OLYMPIA – Lawmakers from all four corners of the Legislature are calling for action on bills to crack down on driving under the influence before the regular legislative session ends on Thursday.
At a news conference Monday morning at the Capitol, lawmakers said the state needs stronger measures to deal with repeat offenders and to improve the effectiveness of existing laws. Hanging in the balance as the House and Senate negotiate a final budget deal are bills that would expand felony prosecutions for repeat offenses, require swifter hearings on license suspensions and allow courts to order participation in 24/7 sobriety programs.
Participating in Monday’s news conference were Sen. Mike Padden, R-Spokane Valley, chair of the Senate Law and Justice Committee, Rep. Roger Goodman, D-Kirkland, chair of the House Public Safety Committee, Sen. David Frockt, D-Seattle, and Rep. Brad Klippert, R-Kennewick. They were joined by representatives of Mothers Against Drunk Driving and families of DUI victims.
“For the last several years we have been seeking ways to strengthen our DUI laws,” Padden said. “These laws are an important element of the solution. Time and again, in every community of the state, we see senseless tragedies caused by repeat offenders. What these measures will cost to enforce is more than outweighed by the tragedies they will prevent on our roads and highways.”

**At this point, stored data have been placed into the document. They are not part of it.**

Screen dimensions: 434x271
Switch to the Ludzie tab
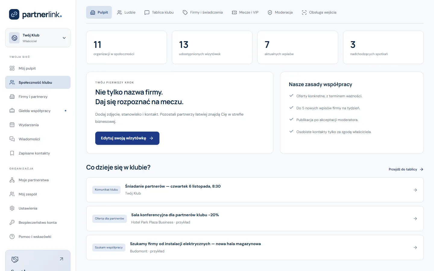point(126,12)
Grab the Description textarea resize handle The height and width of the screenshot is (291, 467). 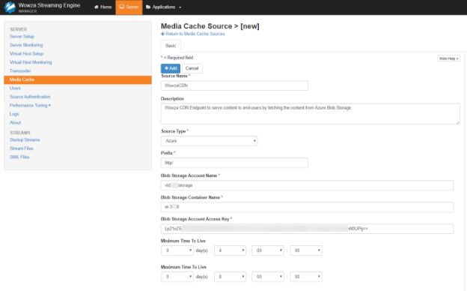pos(458,122)
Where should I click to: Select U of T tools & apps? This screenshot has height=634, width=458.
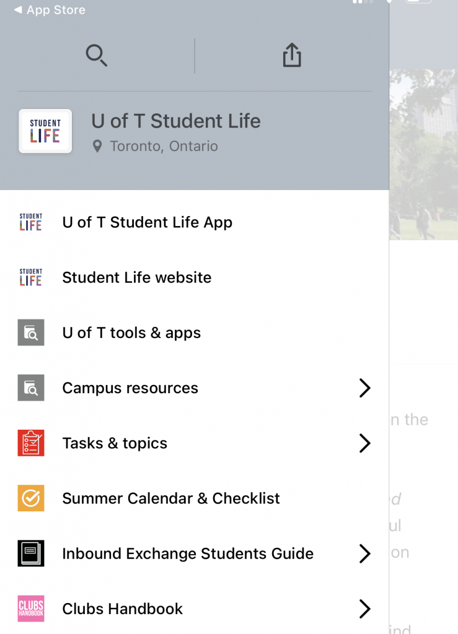pyautogui.click(x=131, y=333)
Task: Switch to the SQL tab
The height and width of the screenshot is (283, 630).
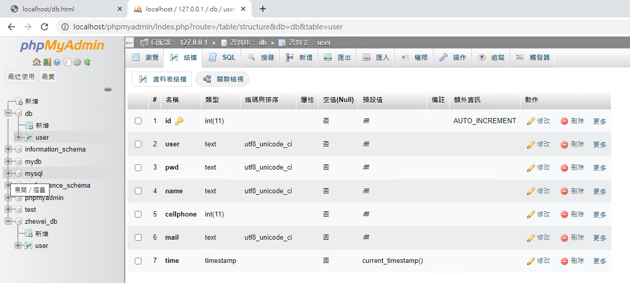Action: point(223,58)
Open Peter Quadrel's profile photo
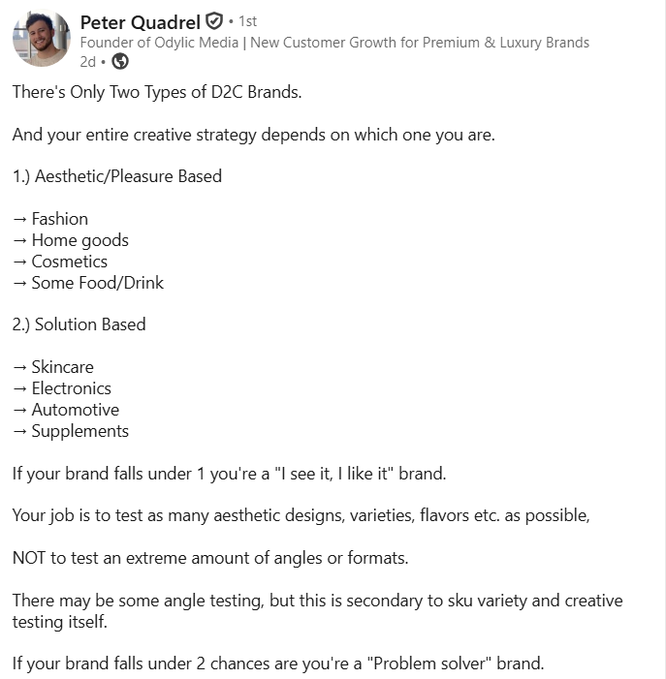Image resolution: width=666 pixels, height=679 pixels. pyautogui.click(x=41, y=40)
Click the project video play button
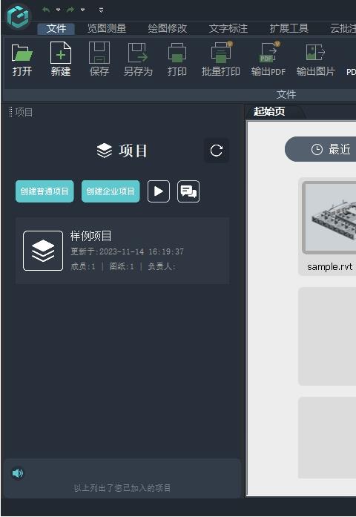 (x=159, y=191)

Senate Bill 5105, sponsored by Padden, would allow the 4th DUI to be prosecuted as a felony. Currently a felony can be charged only on the fifth offense, giving Washington the highest threshold nationally among the 46 states allowing felony DUI prosecutions and prison time. An estimated 276 additional cases would be tried as felonies annually, at a cost of roughly $10 million every two years when fully implemented. The bill has been approved unanimously four times by the Senate but has not gotten a vote in the House.
“Unfortunately, in the 46th district, we are all too familiar with the terrible tragedies brought upon communities and families by drunk driving incidents,” Frockt said. “When I tell people it takes five DUIs before an individual is charged with a felony count in Washington, they are appalled and can’t understand how that could be the law. This legislation takes us at least a bit closer to the national average for this issue and I think it is a very necessary first step. I believe it will prevent some number of tragic incidents in the future.”
Said Klippert, “We have an obligation to strengthen the DUI laws in Washington because we have a legal and moral duty to victims, families, and society at large to ensure no one else has to endure such pain and suffering. I remain hopeful we can continue our bipartisan work on DUI-related bills and pass them on to the governor for his signature.”
MADD board member Joan Davis said, “As the mother of a daughter killed by a drunk driver I strongly support Senate Bill 5105. Her killer has become a repeat offender who could very well commit vehicular homicide again. Stronger laws, larger fines and increased prison time can save innocent lives and that’s the bottom line.”
Also awaiting final approval is House Bill 2700, sponsored by Goodman, which makes a number of changes to existing laws. They include a speedier administrative license-suspension process, requiring hearings to be held by the Department of Licensing within 30 days of an arrest instead of the current 60 days. A 24/7 Sobriety Program, tried on a pilot basis, would become a permanent feature of state law, allowing judges to order repeat offenders to submit to regular testing of blood, breath, urine or other bodily substances. The state would face a one-time cost of $387,000. The bill awaits a vote on the Senate floor.
Another piece of DUI legislation cleared the House and Senate last week and has been delivered to the governor for his signature. HB 2280, sponsored by Klippert, upgrades the felony DUI penalty, when charged on the 5th offense, from a class C felony to class B. That means a conviction on a 5th offense carries a maximum sentence of 10 years in prison, a fine of $20,000, or both.